What you have to do => Copy the lines of the entries exactly, from the opening one to the one holding "You are a computer-use agent. The width", and leave out everything after.

Data for this exercise =>
════════════════════
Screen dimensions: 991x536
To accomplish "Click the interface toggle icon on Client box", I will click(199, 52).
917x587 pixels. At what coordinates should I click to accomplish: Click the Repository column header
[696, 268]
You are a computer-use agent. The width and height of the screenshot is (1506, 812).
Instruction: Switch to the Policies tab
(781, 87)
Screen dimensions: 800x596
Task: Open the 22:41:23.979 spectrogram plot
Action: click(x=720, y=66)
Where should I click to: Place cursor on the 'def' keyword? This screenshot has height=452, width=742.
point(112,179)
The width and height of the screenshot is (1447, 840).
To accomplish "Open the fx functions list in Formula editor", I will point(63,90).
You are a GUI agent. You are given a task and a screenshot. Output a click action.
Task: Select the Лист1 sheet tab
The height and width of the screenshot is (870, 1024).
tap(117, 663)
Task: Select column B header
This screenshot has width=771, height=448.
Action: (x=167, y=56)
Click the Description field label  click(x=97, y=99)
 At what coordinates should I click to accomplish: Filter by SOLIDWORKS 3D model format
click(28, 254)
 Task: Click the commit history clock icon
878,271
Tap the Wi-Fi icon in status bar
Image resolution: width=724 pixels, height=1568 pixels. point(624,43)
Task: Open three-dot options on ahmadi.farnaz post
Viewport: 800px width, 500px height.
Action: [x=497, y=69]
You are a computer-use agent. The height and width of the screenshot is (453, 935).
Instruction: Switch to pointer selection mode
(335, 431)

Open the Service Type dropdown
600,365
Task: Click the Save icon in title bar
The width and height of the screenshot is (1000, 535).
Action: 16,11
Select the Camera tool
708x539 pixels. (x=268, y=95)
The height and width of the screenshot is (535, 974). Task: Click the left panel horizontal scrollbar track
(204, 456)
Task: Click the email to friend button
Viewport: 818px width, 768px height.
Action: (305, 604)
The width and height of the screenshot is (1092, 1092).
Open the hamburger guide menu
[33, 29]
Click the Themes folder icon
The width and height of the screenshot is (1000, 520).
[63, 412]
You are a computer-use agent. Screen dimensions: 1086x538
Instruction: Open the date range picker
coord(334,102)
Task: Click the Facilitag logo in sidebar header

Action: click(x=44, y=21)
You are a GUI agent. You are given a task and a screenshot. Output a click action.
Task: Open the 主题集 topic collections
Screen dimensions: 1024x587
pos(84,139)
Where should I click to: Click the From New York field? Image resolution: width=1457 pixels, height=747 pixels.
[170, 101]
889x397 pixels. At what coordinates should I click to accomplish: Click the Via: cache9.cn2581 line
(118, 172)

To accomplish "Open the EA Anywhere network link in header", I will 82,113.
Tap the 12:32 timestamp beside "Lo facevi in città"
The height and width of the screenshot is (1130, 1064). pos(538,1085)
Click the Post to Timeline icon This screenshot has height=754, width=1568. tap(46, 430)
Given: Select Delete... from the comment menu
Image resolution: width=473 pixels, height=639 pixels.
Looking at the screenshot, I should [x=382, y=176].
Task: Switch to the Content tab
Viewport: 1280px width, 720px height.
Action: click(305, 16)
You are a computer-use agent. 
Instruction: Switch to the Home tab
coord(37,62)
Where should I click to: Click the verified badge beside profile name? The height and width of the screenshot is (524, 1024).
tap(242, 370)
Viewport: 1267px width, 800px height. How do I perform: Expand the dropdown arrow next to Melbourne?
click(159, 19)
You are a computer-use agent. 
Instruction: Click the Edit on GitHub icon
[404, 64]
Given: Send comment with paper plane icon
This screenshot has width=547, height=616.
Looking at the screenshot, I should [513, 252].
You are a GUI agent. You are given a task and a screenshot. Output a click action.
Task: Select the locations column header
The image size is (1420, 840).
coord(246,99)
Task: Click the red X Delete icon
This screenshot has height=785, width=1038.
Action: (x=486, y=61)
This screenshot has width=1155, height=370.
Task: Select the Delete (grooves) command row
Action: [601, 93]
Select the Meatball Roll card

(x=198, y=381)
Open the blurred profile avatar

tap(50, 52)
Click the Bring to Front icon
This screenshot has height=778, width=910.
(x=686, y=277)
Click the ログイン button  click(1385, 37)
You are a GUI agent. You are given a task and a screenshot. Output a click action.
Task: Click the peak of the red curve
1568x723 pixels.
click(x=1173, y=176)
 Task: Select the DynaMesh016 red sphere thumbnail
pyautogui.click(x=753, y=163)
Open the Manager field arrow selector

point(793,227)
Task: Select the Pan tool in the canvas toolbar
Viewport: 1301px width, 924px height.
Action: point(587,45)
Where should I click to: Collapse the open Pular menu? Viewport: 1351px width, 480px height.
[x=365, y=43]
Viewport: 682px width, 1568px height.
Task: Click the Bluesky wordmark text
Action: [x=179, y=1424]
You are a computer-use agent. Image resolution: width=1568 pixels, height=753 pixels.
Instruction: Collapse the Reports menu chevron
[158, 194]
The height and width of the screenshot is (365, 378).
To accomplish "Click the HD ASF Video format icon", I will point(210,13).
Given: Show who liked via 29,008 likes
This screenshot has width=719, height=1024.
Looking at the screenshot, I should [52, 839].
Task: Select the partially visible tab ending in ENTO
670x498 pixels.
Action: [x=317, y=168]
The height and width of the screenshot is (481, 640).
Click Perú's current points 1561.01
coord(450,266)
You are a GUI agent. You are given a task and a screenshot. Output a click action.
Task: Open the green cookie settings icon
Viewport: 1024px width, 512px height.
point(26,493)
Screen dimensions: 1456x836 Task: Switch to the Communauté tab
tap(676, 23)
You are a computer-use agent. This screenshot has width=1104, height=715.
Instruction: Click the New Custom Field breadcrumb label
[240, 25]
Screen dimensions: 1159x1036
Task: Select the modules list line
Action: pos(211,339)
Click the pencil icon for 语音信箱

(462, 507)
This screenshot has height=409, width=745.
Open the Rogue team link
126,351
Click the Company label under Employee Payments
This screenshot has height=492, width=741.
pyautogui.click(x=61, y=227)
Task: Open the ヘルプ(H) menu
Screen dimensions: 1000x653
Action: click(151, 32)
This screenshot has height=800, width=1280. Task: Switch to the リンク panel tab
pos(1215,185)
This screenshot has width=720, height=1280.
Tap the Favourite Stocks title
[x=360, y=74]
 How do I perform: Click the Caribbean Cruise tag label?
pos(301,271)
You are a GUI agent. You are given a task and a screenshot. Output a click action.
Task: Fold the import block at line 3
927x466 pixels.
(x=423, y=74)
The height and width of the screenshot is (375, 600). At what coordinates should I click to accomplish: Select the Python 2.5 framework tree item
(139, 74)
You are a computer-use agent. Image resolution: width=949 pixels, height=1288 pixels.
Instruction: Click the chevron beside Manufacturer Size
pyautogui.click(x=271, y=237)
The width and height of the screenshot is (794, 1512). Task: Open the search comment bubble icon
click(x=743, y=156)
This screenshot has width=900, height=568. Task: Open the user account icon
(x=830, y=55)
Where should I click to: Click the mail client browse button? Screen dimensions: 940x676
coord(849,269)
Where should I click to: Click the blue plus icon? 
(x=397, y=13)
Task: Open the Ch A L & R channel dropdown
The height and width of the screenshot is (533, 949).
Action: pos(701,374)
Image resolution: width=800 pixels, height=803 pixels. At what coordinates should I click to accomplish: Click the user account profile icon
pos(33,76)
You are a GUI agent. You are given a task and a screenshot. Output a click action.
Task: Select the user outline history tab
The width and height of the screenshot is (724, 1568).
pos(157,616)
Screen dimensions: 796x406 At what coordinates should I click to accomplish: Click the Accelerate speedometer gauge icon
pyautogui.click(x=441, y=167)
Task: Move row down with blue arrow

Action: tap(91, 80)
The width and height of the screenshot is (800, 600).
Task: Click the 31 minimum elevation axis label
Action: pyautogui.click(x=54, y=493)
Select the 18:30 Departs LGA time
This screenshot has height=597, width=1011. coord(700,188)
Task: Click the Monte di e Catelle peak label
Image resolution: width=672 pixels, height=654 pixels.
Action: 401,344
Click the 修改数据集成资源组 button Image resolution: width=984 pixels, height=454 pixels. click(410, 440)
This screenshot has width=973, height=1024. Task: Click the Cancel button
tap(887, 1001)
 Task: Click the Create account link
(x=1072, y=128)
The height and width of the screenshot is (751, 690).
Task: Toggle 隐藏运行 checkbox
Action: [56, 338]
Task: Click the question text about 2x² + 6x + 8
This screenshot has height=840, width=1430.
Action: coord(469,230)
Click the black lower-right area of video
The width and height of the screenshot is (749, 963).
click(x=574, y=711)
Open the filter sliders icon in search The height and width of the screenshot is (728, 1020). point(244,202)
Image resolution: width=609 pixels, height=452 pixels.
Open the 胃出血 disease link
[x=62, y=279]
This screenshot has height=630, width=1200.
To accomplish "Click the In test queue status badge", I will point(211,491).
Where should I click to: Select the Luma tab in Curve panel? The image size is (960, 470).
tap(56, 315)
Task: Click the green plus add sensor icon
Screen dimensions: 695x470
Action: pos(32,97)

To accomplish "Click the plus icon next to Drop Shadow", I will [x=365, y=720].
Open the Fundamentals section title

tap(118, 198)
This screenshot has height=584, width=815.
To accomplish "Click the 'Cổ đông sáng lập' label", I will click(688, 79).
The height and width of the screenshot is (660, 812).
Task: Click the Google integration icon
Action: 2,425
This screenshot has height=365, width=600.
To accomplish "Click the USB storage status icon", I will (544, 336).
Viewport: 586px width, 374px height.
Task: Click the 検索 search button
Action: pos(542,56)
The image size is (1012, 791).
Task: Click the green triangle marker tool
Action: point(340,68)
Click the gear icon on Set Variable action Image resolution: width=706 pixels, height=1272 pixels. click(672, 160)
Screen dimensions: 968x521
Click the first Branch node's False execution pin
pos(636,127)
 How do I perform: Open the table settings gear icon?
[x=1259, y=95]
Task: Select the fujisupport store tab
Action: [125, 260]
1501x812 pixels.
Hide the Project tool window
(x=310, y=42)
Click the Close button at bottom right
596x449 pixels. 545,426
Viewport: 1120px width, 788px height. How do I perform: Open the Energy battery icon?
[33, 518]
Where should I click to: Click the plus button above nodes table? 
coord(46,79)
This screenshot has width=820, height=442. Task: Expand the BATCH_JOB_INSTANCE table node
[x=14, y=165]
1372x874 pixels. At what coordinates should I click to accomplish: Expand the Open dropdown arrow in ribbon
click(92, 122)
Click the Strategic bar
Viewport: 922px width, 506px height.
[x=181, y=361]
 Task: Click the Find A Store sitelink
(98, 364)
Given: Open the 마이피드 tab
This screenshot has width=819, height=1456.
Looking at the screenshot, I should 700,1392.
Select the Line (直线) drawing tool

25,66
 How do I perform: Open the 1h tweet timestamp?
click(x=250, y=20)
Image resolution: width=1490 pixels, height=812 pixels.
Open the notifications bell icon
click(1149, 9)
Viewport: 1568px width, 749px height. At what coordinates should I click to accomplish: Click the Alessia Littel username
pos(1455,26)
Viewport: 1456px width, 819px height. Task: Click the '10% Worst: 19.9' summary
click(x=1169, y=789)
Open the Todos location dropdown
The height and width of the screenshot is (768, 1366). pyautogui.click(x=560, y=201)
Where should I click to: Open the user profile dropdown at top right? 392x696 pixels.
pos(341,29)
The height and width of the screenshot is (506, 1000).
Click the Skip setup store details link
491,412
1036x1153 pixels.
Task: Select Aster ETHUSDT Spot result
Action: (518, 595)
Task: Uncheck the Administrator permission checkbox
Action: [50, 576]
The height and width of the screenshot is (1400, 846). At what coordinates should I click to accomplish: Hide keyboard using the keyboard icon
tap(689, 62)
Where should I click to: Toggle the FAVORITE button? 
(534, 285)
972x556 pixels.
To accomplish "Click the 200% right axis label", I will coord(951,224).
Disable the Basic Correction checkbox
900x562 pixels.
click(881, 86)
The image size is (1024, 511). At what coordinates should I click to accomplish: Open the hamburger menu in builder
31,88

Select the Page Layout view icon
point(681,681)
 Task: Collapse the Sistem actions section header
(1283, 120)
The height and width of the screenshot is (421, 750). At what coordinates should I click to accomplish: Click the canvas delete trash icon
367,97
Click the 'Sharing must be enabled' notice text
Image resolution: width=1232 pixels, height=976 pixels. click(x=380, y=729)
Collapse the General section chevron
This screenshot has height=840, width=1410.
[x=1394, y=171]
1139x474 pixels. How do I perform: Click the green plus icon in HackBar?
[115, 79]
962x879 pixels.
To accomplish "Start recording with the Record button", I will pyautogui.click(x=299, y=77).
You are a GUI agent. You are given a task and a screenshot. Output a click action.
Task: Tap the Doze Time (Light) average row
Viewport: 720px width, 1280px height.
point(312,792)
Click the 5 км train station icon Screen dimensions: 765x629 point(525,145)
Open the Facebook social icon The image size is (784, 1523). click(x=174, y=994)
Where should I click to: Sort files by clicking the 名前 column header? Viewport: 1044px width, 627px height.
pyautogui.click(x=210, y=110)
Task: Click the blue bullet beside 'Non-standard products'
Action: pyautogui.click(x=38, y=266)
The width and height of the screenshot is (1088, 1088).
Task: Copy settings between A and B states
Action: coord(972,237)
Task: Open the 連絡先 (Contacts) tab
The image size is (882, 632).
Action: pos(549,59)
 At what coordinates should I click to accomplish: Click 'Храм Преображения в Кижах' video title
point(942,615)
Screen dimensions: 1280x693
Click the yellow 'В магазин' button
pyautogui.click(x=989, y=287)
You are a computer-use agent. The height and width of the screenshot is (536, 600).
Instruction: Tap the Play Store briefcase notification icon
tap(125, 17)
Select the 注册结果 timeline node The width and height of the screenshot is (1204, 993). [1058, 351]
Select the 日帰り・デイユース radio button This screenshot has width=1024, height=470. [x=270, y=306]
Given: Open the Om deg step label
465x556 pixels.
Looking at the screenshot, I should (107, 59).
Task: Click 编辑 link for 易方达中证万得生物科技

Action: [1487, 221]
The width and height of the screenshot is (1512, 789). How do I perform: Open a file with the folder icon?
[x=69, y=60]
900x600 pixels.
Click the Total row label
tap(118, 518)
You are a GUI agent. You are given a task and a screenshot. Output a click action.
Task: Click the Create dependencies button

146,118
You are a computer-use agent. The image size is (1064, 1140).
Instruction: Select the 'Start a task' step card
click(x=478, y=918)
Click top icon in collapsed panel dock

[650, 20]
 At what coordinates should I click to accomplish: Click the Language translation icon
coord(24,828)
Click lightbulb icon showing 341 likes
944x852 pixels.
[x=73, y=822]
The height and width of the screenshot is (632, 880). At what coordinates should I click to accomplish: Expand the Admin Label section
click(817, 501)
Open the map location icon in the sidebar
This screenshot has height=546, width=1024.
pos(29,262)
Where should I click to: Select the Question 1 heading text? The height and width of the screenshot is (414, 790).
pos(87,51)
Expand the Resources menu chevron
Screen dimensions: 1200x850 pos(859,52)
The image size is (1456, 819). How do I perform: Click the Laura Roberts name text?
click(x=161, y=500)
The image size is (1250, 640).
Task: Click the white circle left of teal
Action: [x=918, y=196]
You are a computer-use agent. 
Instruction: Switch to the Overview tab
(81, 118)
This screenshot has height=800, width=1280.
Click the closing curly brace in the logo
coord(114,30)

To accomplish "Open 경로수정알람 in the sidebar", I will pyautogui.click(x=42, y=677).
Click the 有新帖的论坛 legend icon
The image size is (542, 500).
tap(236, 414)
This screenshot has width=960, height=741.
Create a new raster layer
════════════════════
Reply to the exercise =>
Screen dimensions: 991x536
To accomplish "Click the interface toggle icon on Client box", I will click(199, 52).
917x587 pixels. At what coordinates should I click to accomplish: Click the Repository column header
[696, 268]
You are a computer-use agent. The width and height of the screenshot is (1506, 812).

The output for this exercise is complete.